Last week Public Citizens for Children and Youth issued a report card about the status of children’s health in Delaware County. Some of the news was encouraging — sort of.

With each point of progress noted by the 34-year-old non-profit advocacy organization, there was an equally unsettling observation. The teen birth rate has decreased 16 percent in the last five years. However, Delaware County has the highest teen birth rate among the four suburban counties.

Asthma hospitalizations have decreased 14 percent, yet Delaware County has the highest asthma hospitalization rate among the four suburban counties.

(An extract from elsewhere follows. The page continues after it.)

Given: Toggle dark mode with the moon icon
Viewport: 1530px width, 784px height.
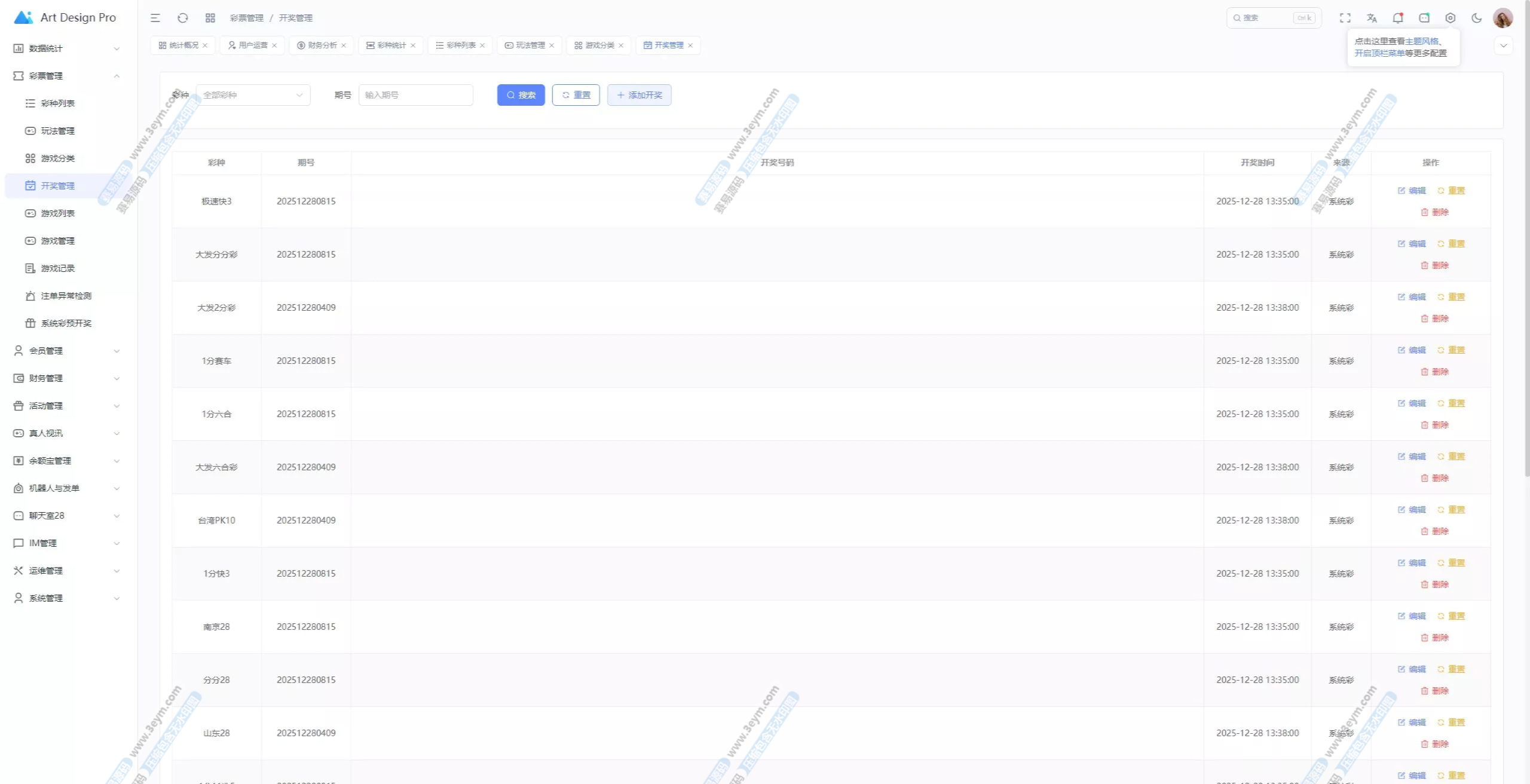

Infant mortality rate decreased 8 percent, yet Delaware County has the highest rate among the four suburban counties.

While it isn’t highlighted in the report, there is another way Delaware County stands out from neighboring Bucks, Chester and Montgomery counties. It is the only suburban Philadelphia county that lacks a health department.

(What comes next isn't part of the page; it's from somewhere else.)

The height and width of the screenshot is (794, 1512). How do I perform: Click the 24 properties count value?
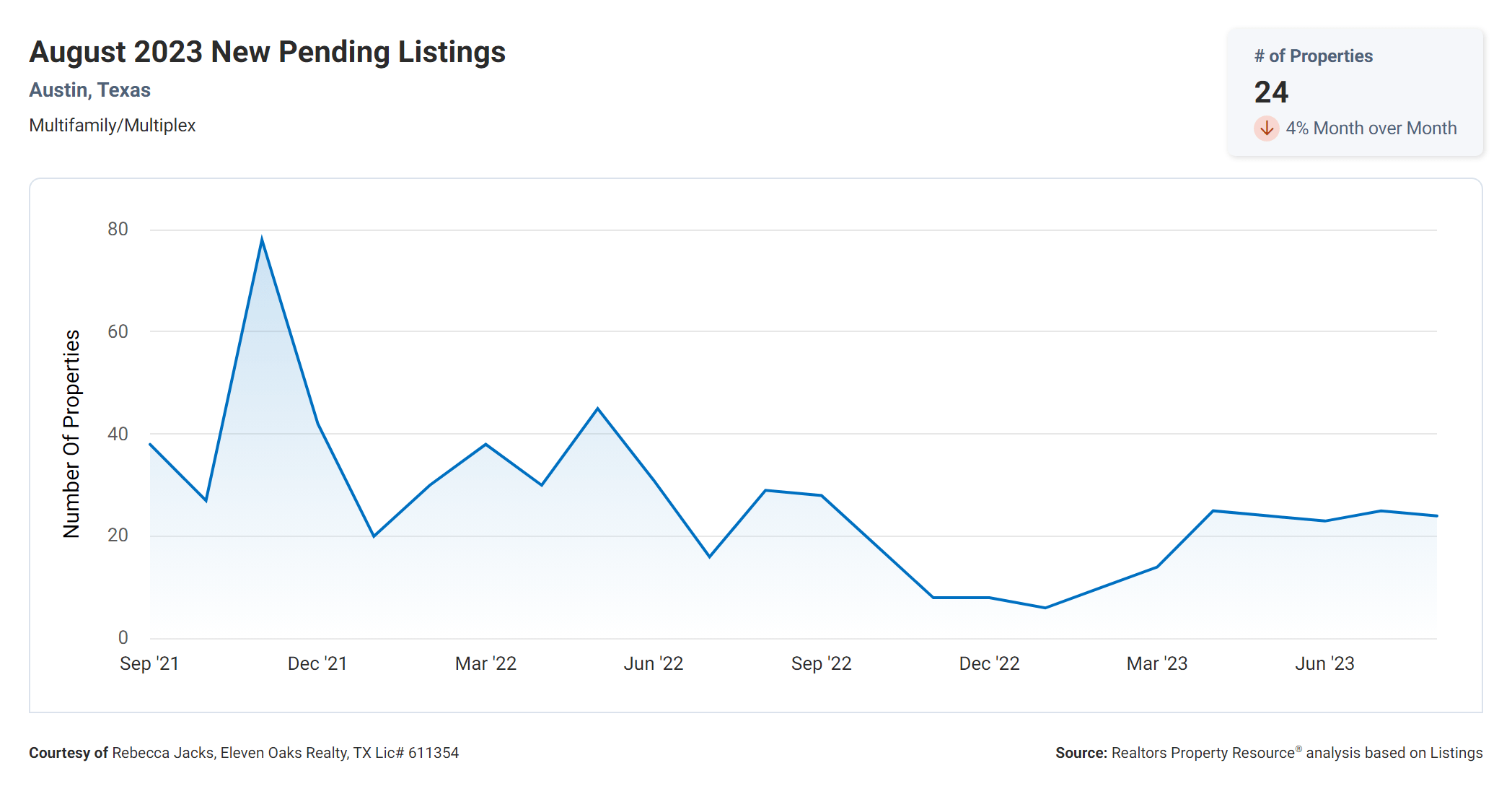1271,92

Despite being incorporated for nearly 225 years, Delaware County does not have a health department to advocate, investigate or remediate health issues for its more than half a million citizens. Excuses offered by the all-Republican Delaware County Council over the decades have ranged from declaring a county health department would be too costly, to insisting that private health care providers and state health officials fill the gap just fine. We suspect it has more to do with the politically connected paid position of “health officer” in each of the 49 municipalities. Some serve more than one municipality and many are not health care professionals.

Some county council members have maintained that the county’s Department of Intercommunity Health fills a health department’s role when, in fact, its mission is not that of a health department. The intercommunity health department coordinates emergency services and disseminates information about and implements some state and federal health mandates such as securing contractors to spray for mosquitoes or helping to stage state-funded flu shot clinics. A county health department’s focus is essentially epidemiology – dealing with the incidence, distribution and control of disease. It would be the avenue, for example, through which studies would be done on the impact of industrial emissions or low-flying planes on Delaware County citizens’ health or finding out just why Delaware County has the highest rates of infant mortality, teen pregnancy and asthma hospitalizations in suburban Philadelphia.

Obviously a county health department would also provide an immediate line of defense in reacting to public health crises. There have been many over the years. Among them were epidemics of sexually transmitted diseases in Chester, a tuberculosis death of a staff member at Cardinal O’Hara High School in Marple, a mysterious flu-like illness at Villanova University in Radnor and various meningitis deaths throughout the county.

Every few years, county council members have launched studies into the “feasibility” of this 20th century concept of a health department but have not acted on them. About four years ago, in response to the state-funded Johns Hopkins Bloomberg School of Public Health study of Delaware County health services, they hired an Upper Darby family practitioner, Dr. George Avetian, at $50,000-a-year to be “county senior medical adviser.” He promotes press releases issued by state health officials and helps raise awareness of basic health issues via a “wellness van” in conjunction with Independence Blue Cross, but he does not provide the services of a health department.

Colleen McCauley, health director for Public Citizens for Children and Youth, has commended Delaware County for making “great strides in improving the health of its children” in the last five years, but noted, “more work still needs to be done to make sure all Delaware County children grow up healthy.”

Among her recommendations are that a county-wide campaign be launched to get every eligible child health insurance; improve county reporting on children without dental insurance and the number of children diagnosed and receiving treatment for behavioral health conditions; test and remediate homes to eliminate childhood lead poisoning; and encourage state welfare officials to increase the quality of provider networks.

In short, she is urging Delaware County officials to advocate for the good health of their constituents. That goes beyond just distributing literature or taking blood pressures. It is the job of a county-level health department.